§ Passage provided
━━━
Boston Growth Matrix: What It Tells You About Your Business
The Boston Growth Matrix, more formally known as the BCG Growth-Share Matrix, is a portfolio planning tool that categorises a company’s business units or products across two dimensions: market growth rate and relative market share. The result is four quadrants, Stars, Cash Cows, Question Marks, and Dogs, each carrying a strategic implication about where to invest, where to hold, and where to cut.
It was built in 1970 by Bruce Henderson at the Boston Consulting Group. More than five decades later, it still appears in boardrooms, strategy decks, and MBA syllabuses. Whether that longevity reflects enduring usefulness or the marketing industry’s fondness for tidy frameworks is a question worth sitting with before you reach for the two-by-two grid.
Key Takeaways
- The Boston Growth Matrix is a portfolio tool, not a growth strategy. It tells you where things stand, not what to do about it.
- Market share is a lagging indicator. Treating it as the primary signal for investment decisions can cause you to over-invest in the past and under-invest in the future.
- The framework works best when used to provoke honest conversations about resource allocation, not as a mechanism for automatic strategic decisions.
- Most mid-market businesses do not have a portfolio diverse enough for the matrix to be meaningfully applied. Forcing the model onto a narrow product set produces false precision.
- The real value of the BCG matrix is the discipline it creates around asking which parts of the business deserve more capital and which are quietly draining it.
In This Article
- What Are the Four Quadrants of the Boston Growth Matrix?
- Where Did the Boston Growth Matrix Come From?
- What Does the Matrix Actually Measure, and What Does It Miss?
- How Should You Apply the Boston Growth Matrix in Practice?
- What Are the Criticisms of the BCG Matrix That Are Worth Taking Seriously?
- How Does the Boston Growth Matrix Relate to Ansoff’s Matrix?
- Is the Boston Growth Matrix Still Relevant for Modern Businesses?
- What Should You Do With a Dog in Your Portfolio?
- How Do You Define Market for the BCG Matrix to Work Properly?
- What Should a Growth-Focused Marketer Take From the BCG Matrix?
What Are the Four Quadrants of the Boston Growth Matrix?
Before assessing what the framework gets right and where it falls short, it helps to understand what each quadrant actually represents.
Stars are high market share in high-growth markets. They generate revenue but also consume significant investment to maintain their position as the market expands. The assumption is that if you hold your position as growth slows, Stars become Cash Cows.
Cash Cows are high market share in low-growth markets. These are the profitable, stable units that generate more cash than they consume. The strategic logic is to milk them with minimal reinvestment and redirect that capital toward Stars or promising Question Marks.
━━━
§ Provided records
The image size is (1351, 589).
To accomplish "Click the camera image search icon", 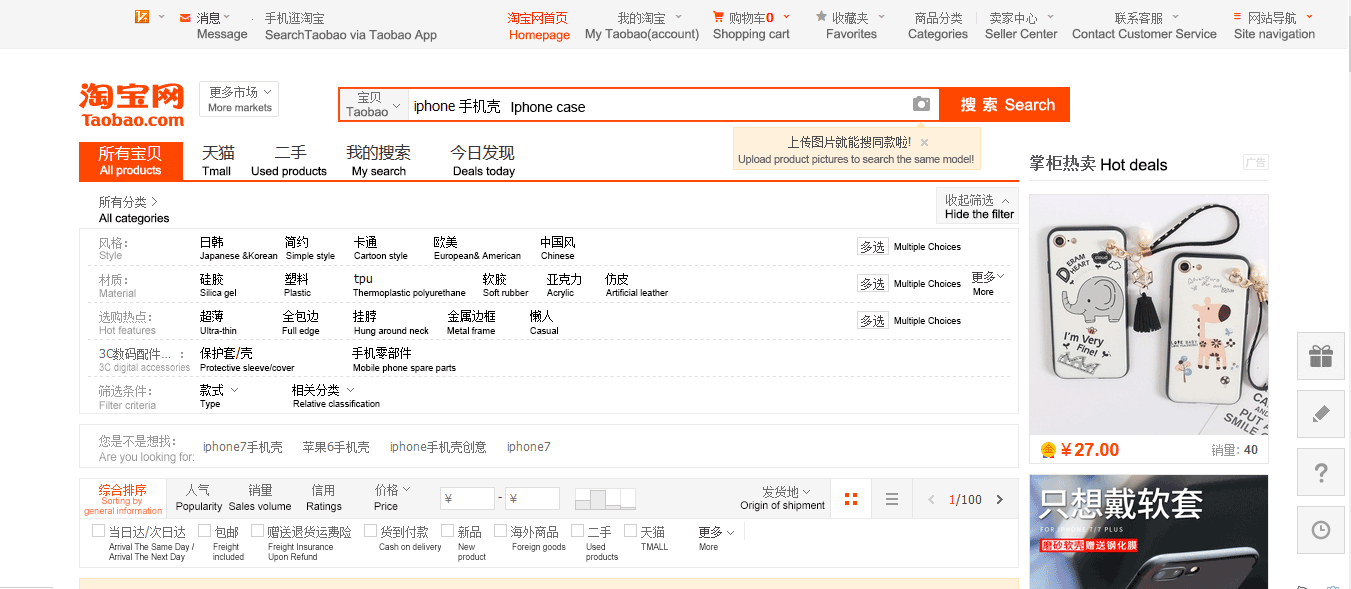I will 921,105.
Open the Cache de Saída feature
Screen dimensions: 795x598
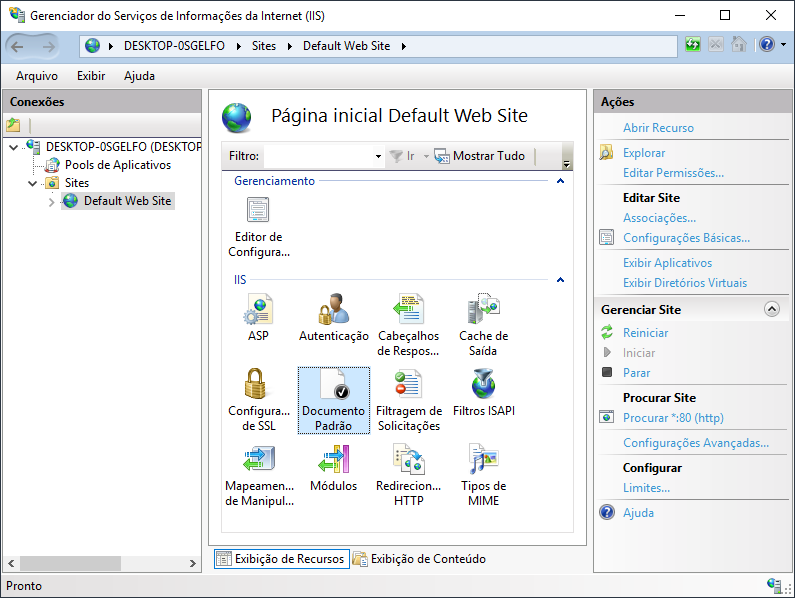click(483, 312)
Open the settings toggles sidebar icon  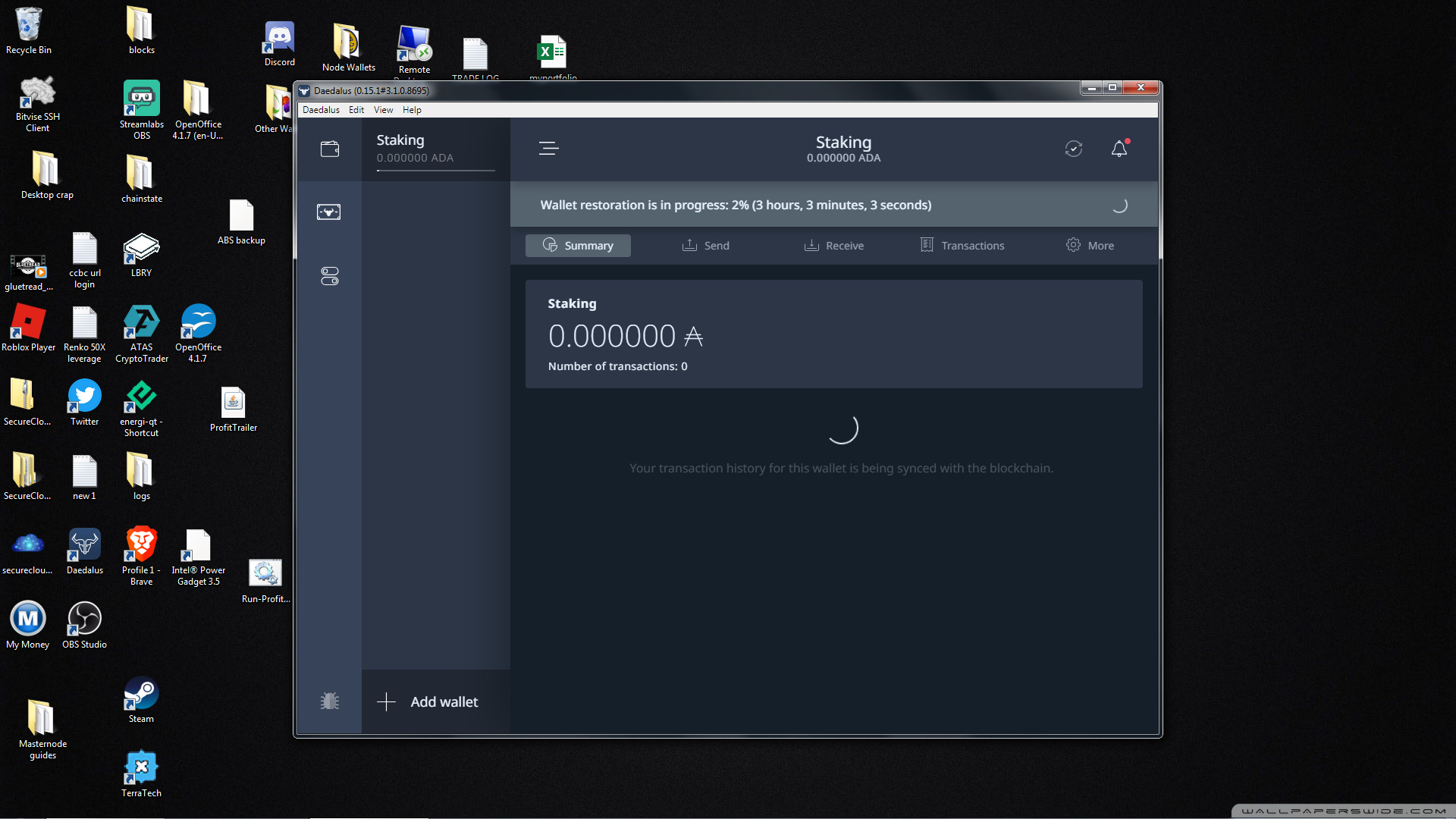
━━━
§ Work to complete
- a) Transcribe the article on the Boston Growth Matrix word for word, starting at "- Where Did" and ending at "to Work Properly?".
- b) Answer the following from the article on the Boston Growth Matrix:
(i) Who built the matrix, and in what year?
(ii) What two dimensions does the matrix use to categorize business units or products?
(iii) How does the article define Cash Cows in terms of market share and market growth?
- c) Write the next part of the article on the Boston Growth Matrix, picking up after its final sentence.
The entries bear no relation to the article on the Boston Growth Matrix.

§ In response
- a)
- Where Did the Boston Growth Matrix Come From?
- What Does the Matrix Actually Measure, and What Does It Miss?
- How Should You Apply the Boston Growth Matrix in Practice?
- What Are the Criticisms of the BCG Matrix That Are Worth Taking Seriously?
- How Does the Boston Growth Matrix Relate to Ansoff’s Matrix?
- Is the Boston Growth Matrix Still Relevant for Modern Businesses?
- What Should You Do With a Dog in Your Portfolio?
- How Do You Define Market for the BCG Matrix to Work Properly?

- b)
(i) Bruce Henderson, at the Boston Consulting Group, in 1970.
(ii) Market growth rate and relative market share.
(iii) Cash Cows are high market share in low-growth markets.

- c)
Question Marks are low market share in high-growth markets. They require capital to grow but have not yet proven themselves. The decision is whether to invest and push them toward Star status, or exit before they consume more than they return.
Dogs are low market share in low-growth markets. Conventional wisdom says divest or discontinue. They tie up resources with limited upside. That said, some Dogs generate enough margin to justify keeping them, particularly if they serve a niche the business values for reasons beyond pure financial return.
If you are thinking through how tools like this sit within a broader go-to-market approach, the Go-To-Market and Growth Strategy hub covers the wider landscape of frameworks, planning models, and commercial thinking that surrounds decisions like these.
Where Did the Boston Growth Matrix Come From?
Henderson developed the matrix during a period when large conglomerates were the dominant corporate structure. Managing a portfolio of unrelated business units was a genuine strategic challenge. Capital allocation across divisions with different risk profiles, growth trajectories, and competitive positions was genuinely complex, and most companies lacked a structured way to think about it.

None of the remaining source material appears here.